BioNTech has the option to license global development and commercialization rights to these programs at the development candidate stage. BioNTech will pay Ryvu an upfront fee of €20 million in exchange for certain rights to Ryvu’s STING agonist portfolio as standalone small molecules and for certain rights and options to license multiple small molecule programs as part of a multi-target research collaboration. In addition, BioNTech has committed to make an equity investment of €20 million. BioNTech will fund all discovery, research and development activities, including Ryvu’s discovery and research activities under the multi-target research collaboration. Ryvu will be eligible to receive success-based development, regulatory and commercialization milestone payments, as well as low single-digit royalties.

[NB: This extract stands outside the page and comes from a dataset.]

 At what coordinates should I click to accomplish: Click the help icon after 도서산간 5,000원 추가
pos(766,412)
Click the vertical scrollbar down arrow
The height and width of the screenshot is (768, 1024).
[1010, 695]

Exelixis and Sairopa establish collaboration to develop ADU-1805

Exelixis announced that the companies have entered into an exclusive clinical development and option agreement for ADU-1805, a potentially best-in-class monoclonal antibody that targets SIRPα. SIRPα expressed on myeloid cells interacts with CD47 present on the surface of cancer cells and blocks the ability of macrophages to clear tumor cells via phagocytosis and inhibits tumor antigen presentation to T-cells. ADU-1805 is active against all human alleles of SIRPα, which may allow it to address a broader patient population than other SIRPα-directed therapies.

Exelixis will make an upfront payment to Sairopa of $40 million and an additional $70 million in near-term milestones for an option to obtain an exclusive, worldwide license to develop and commercialize ADU-1805 and other anti-SIRPα antibodies, and for certain expenses to be incurred by Sairopa in conducting prespecified phase 1 clinical studies of ADU-1805 during the option period. Following the completion of the prespecified clinical studies, Exelixis has the right to exercise its option for an option exercise fee of $225 million.